NUMISmythique #épisode 18 : une histoire d’imitation

Maxime Cambreling est un professeur de lettres classiques passé par l’école du Louvre, le musée du Louvre et le Centre de recherche et de restauration des musées de France (C2RMF) avant d’enseigner au collège Camus de Bayonne. Il est en outre mon référent numismatique !

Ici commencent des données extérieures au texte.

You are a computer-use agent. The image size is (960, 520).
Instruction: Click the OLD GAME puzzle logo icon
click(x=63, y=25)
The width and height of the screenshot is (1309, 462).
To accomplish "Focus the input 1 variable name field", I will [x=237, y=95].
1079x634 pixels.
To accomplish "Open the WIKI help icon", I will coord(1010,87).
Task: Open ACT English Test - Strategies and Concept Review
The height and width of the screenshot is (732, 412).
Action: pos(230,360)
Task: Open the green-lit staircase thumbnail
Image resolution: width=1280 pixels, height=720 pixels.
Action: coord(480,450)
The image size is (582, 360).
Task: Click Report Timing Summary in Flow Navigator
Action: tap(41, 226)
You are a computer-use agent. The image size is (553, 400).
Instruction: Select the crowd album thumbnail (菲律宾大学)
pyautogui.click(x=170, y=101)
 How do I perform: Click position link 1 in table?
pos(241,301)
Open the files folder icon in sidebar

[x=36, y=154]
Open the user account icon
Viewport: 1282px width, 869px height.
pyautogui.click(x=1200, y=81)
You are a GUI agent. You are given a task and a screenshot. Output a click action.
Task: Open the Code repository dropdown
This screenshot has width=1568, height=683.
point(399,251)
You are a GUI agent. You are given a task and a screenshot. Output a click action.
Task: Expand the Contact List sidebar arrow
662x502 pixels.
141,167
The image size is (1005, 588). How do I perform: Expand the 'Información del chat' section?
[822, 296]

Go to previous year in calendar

Après les premiers épisodes de cet été 2024, je vous propose de continuer à mettre en lumière cet automne les publications qu’il a partagées avec nous sur les réseaux dans cette chronique baptisée NUMISmythique. De quoi s’agit-il ? De numismatique, l’étude des pièces de monnaies, et des mythes, ces histoires passionnantes qui fondent la culture antique.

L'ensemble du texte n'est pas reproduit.